**Directions for this task:** Every line from the one with "At what coordinates" to the one with "Open more options", including those two, is to be copied exactly; all other lines of the entries below are left out.

**Excerpted records:**
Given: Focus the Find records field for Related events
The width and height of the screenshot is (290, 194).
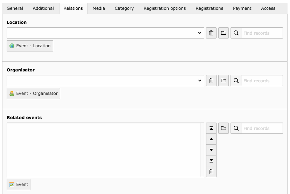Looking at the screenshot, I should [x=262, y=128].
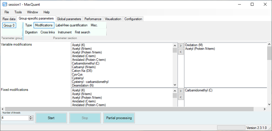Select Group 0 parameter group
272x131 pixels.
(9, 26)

---

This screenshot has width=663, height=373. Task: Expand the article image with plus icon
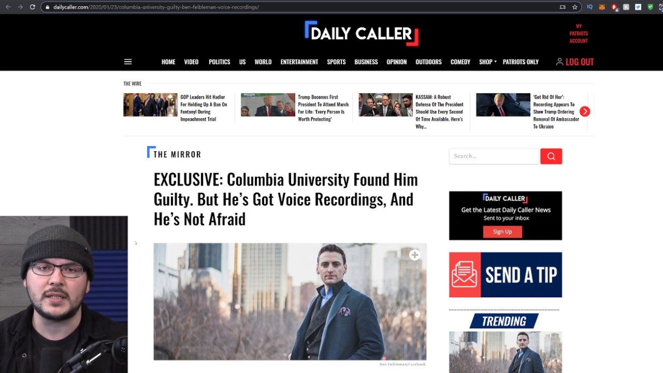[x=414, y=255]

==

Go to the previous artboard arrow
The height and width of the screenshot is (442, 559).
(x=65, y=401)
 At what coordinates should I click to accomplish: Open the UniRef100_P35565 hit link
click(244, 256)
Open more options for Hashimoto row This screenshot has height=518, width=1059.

**Result:**
 At what coordinates should I click to accomplish: Open the UniRef100_P35565 hit link
click(244, 256)
Open more options for Hashimoto row This screenshot has height=518, width=1059.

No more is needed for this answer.